• **TASK ITEM**: Could you print the full listing below, keeping each line identical?

• **INFORMATION PROVIDED**:
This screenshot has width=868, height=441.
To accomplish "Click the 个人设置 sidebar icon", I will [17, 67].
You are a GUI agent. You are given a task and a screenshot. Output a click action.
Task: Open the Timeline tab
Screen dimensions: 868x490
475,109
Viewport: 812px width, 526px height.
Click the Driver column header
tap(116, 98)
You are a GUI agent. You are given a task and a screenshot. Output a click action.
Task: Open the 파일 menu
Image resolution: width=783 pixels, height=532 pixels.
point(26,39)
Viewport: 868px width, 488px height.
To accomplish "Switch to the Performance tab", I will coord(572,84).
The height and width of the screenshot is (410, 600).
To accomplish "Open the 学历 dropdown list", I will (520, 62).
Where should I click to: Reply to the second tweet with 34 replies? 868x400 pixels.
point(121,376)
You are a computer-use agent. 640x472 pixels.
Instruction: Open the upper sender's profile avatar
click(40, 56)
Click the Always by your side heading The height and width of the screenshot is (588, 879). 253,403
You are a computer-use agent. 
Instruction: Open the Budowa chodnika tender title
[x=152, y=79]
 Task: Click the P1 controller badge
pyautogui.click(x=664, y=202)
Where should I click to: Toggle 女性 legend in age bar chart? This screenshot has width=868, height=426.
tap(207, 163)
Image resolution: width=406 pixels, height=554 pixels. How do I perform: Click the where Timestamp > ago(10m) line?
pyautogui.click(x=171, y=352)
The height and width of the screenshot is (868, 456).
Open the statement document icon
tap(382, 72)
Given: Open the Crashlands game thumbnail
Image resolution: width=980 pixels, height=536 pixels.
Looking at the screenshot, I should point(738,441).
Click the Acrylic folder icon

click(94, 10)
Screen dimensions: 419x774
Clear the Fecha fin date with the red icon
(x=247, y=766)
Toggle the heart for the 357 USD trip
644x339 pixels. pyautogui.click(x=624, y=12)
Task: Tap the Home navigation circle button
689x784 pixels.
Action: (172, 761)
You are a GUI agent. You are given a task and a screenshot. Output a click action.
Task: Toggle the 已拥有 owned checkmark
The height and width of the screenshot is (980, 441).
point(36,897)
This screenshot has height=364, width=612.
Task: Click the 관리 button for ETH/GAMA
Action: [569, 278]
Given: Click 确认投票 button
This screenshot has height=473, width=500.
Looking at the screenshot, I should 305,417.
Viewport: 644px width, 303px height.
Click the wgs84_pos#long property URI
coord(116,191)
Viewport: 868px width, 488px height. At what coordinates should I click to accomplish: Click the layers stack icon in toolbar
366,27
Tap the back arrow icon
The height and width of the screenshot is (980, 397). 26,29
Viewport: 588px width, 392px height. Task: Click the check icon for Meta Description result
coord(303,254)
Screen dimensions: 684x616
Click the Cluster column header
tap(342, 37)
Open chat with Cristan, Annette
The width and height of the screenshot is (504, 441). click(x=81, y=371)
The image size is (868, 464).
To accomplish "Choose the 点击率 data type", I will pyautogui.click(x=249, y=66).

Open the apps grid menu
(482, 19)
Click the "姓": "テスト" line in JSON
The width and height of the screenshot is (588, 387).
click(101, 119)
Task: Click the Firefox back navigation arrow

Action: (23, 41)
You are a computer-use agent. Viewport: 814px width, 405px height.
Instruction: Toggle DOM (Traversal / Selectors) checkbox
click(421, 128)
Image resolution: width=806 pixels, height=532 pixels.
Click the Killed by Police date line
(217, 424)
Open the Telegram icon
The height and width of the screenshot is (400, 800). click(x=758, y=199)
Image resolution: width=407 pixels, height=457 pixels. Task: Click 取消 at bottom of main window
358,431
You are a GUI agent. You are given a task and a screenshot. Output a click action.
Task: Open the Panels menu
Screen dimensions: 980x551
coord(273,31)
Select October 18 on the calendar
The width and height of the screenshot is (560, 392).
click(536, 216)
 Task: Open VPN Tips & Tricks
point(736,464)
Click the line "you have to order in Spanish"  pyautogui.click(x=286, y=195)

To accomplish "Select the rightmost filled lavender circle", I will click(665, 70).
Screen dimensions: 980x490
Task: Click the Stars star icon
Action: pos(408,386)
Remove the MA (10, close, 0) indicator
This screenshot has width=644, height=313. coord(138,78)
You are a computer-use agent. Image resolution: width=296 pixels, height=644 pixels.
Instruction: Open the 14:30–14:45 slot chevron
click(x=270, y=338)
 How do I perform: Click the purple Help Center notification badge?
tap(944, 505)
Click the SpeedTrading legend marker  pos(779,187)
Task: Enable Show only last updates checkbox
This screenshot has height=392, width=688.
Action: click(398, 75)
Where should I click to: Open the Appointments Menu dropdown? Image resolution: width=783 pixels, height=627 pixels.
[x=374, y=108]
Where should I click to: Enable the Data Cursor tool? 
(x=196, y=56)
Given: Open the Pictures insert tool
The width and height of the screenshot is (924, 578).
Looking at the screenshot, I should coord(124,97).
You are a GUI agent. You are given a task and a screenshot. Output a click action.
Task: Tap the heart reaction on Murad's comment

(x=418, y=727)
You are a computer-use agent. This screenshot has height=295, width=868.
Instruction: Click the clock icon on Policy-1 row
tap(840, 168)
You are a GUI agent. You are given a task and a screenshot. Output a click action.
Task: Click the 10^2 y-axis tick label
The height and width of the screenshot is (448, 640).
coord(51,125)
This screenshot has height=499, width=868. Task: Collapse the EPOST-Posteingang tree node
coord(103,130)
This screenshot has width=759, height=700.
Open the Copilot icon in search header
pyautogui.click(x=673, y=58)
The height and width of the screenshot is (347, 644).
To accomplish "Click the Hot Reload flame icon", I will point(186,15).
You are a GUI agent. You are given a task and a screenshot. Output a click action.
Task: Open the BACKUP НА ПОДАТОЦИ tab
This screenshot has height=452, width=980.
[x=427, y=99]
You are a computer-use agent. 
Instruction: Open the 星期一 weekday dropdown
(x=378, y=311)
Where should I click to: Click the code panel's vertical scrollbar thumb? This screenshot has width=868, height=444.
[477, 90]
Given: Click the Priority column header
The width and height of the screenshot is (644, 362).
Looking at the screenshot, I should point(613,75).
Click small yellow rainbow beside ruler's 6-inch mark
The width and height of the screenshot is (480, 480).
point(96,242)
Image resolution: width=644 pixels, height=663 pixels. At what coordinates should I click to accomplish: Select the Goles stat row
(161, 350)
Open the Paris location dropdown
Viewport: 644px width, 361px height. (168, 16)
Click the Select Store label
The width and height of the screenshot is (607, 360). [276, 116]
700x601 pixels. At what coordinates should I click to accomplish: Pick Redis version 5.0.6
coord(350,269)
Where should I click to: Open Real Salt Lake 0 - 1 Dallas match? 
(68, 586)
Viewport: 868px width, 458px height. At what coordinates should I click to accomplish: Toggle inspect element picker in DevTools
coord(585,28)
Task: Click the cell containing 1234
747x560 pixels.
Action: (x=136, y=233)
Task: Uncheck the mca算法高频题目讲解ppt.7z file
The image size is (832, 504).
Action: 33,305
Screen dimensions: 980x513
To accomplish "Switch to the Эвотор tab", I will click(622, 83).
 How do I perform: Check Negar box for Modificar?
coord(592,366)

• **EXPECTED ANSWER**:
This screenshot has width=868, height=441.
To accomplish "Click the 个人设置 sidebar icon", I will [17, 67].
You are a GUI agent. You are given a task and a screenshot. Output a click action.
Task: Open the Timeline tab
Screen dimensions: 868x490
475,109
Viewport: 812px width, 526px height.
Click the Driver column header
tap(116, 98)
You are a GUI agent. You are given a task and a screenshot. Output a click action.
Task: Open the 파일 menu
Image resolution: width=783 pixels, height=532 pixels.
point(26,39)
Viewport: 868px width, 488px height.
To accomplish "Switch to the Performance tab", I will coord(572,84).
The height and width of the screenshot is (410, 600).
To accomplish "Open the 学历 dropdown list", I will (520, 62).
Where should I click to: Reply to the second tweet with 34 replies? 868x400 pixels.
point(121,376)
You are a computer-use agent. 640x472 pixels.
Instruction: Open the upper sender's profile avatar
click(40, 56)
Click the Always by your side heading The height and width of the screenshot is (588, 879). 253,403
You are a computer-use agent. 
Instruction: Open the Budowa chodnika tender title
[x=152, y=79]
 Task: Click the P1 controller badge
pyautogui.click(x=664, y=202)
Where should I click to: Toggle 女性 legend in age bar chart? This screenshot has width=868, height=426.
tap(207, 163)
Image resolution: width=406 pixels, height=554 pixels. How do I perform: Click the where Timestamp > ago(10m) line?
pyautogui.click(x=171, y=352)
The height and width of the screenshot is (868, 456).
Open the statement document icon
tap(382, 72)
Given: Open the Crashlands game thumbnail
Image resolution: width=980 pixels, height=536 pixels.
Looking at the screenshot, I should point(738,441).
Click the Acrylic folder icon

click(94, 10)
Screen dimensions: 419x774
Clear the Fecha fin date with the red icon
(x=247, y=766)
Toggle the heart for the 357 USD trip
644x339 pixels. pyautogui.click(x=624, y=12)
Task: Tap the Home navigation circle button
689x784 pixels.
Action: (172, 761)
You are a GUI agent. You are given a task and a screenshot. Output a click action.
Task: Toggle the 已拥有 owned checkmark
The height and width of the screenshot is (980, 441).
point(36,897)
This screenshot has height=364, width=612.
Task: Click the 관리 button for ETH/GAMA
Action: [569, 278]
Given: Click 确认投票 button
This screenshot has height=473, width=500.
Looking at the screenshot, I should 305,417.
Viewport: 644px width, 303px height.
Click the wgs84_pos#long property URI
coord(116,191)
Viewport: 868px width, 488px height. At what coordinates should I click to accomplish: Click the layers stack icon in toolbar
366,27
Tap the back arrow icon
The height and width of the screenshot is (980, 397). 26,29
Viewport: 588px width, 392px height. Task: Click the check icon for Meta Description result
coord(303,254)
Screen dimensions: 684x616
Click the Cluster column header
tap(342, 37)
Open chat with Cristan, Annette
The width and height of the screenshot is (504, 441). click(x=81, y=371)
The image size is (868, 464).
To accomplish "Choose the 点击率 data type", I will pyautogui.click(x=249, y=66).

Open the apps grid menu
(482, 19)
Click the "姓": "テスト" line in JSON
The width and height of the screenshot is (588, 387).
click(101, 119)
Task: Click the Firefox back navigation arrow

Action: (23, 41)
You are a computer-use agent. Viewport: 814px width, 405px height.
Instruction: Toggle DOM (Traversal / Selectors) checkbox
click(421, 128)
Image resolution: width=806 pixels, height=532 pixels.
Click the Killed by Police date line
(217, 424)
Open the Telegram icon
The height and width of the screenshot is (400, 800). click(x=758, y=199)
Image resolution: width=407 pixels, height=457 pixels. Task: Click 取消 at bottom of main window
358,431
You are a GUI agent. You are given a task and a screenshot. Output a click action.
Task: Open the Panels menu
Screen dimensions: 980x551
coord(273,31)
Select October 18 on the calendar
The width and height of the screenshot is (560, 392).
click(536, 216)
 Task: Open VPN Tips & Tricks
point(736,464)
Click the line "you have to order in Spanish"  pyautogui.click(x=286, y=195)

To accomplish "Select the rightmost filled lavender circle", I will click(665, 70).
Screen dimensions: 980x490
Task: Click the Stars star icon
Action: pos(408,386)
Remove the MA (10, close, 0) indicator
This screenshot has width=644, height=313. coord(138,78)
You are a computer-use agent. Image resolution: width=296 pixels, height=644 pixels.
Instruction: Open the 14:30–14:45 slot chevron
click(x=270, y=338)
 How do I perform: Click the purple Help Center notification badge?
tap(944, 505)
Click the SpeedTrading legend marker  pos(779,187)
Task: Enable Show only last updates checkbox
This screenshot has height=392, width=688.
Action: click(398, 75)
Where should I click to: Open the Appointments Menu dropdown? Image resolution: width=783 pixels, height=627 pixels.
[x=374, y=108]
Where should I click to: Enable the Data Cursor tool? 
(x=196, y=56)
Given: Open the Pictures insert tool
The width and height of the screenshot is (924, 578).
Looking at the screenshot, I should coord(124,97).
You are a GUI agent. You are given a task and a screenshot. Output a click action.
Task: Tap the heart reaction on Murad's comment

(x=418, y=727)
You are a computer-use agent. This screenshot has height=295, width=868.
Instruction: Click the clock icon on Policy-1 row
tap(840, 168)
You are a GUI agent. You are given a task and a screenshot. Output a click action.
Task: Click the 10^2 y-axis tick label
The height and width of the screenshot is (448, 640).
coord(51,125)
This screenshot has height=499, width=868. Task: Collapse the EPOST-Posteingang tree node
coord(103,130)
This screenshot has width=759, height=700.
Open the Copilot icon in search header
pyautogui.click(x=673, y=58)
The height and width of the screenshot is (347, 644).
To accomplish "Click the Hot Reload flame icon", I will point(186,15).
You are a GUI agent. You are given a task and a screenshot. Output a click action.
Task: Open the BACKUP НА ПОДАТОЦИ tab
This screenshot has height=452, width=980.
[x=427, y=99]
You are a computer-use agent. 
Instruction: Open the 星期一 weekday dropdown
(x=378, y=311)
Where should I click to: Click the code panel's vertical scrollbar thumb? This screenshot has width=868, height=444.
[477, 90]
Given: Click the Priority column header
The width and height of the screenshot is (644, 362).
Looking at the screenshot, I should point(613,75).
Click small yellow rainbow beside ruler's 6-inch mark
The width and height of the screenshot is (480, 480).
point(96,242)
Image resolution: width=644 pixels, height=663 pixels. At what coordinates should I click to accomplish: Select the Goles stat row
(161, 350)
Open the Paris location dropdown
Viewport: 644px width, 361px height. (168, 16)
Click the Select Store label
The width and height of the screenshot is (607, 360). [276, 116]
700x601 pixels. At what coordinates should I click to accomplish: Pick Redis version 5.0.6
coord(350,269)
Where should I click to: Open Real Salt Lake 0 - 1 Dallas match? 
(68, 586)
Viewport: 868px width, 458px height. At what coordinates should I click to accomplish: Toggle inspect element picker in DevTools
coord(585,28)
Task: Click the cell containing 1234
747x560 pixels.
Action: (x=136, y=233)
Task: Uncheck the mca算法高频题目讲解ppt.7z file
The image size is (832, 504).
Action: 33,305
Screen dimensions: 980x513
To accomplish "Switch to the Эвотор tab", I will click(622, 83).
 How do I perform: Check Negar box for Modificar?
coord(592,366)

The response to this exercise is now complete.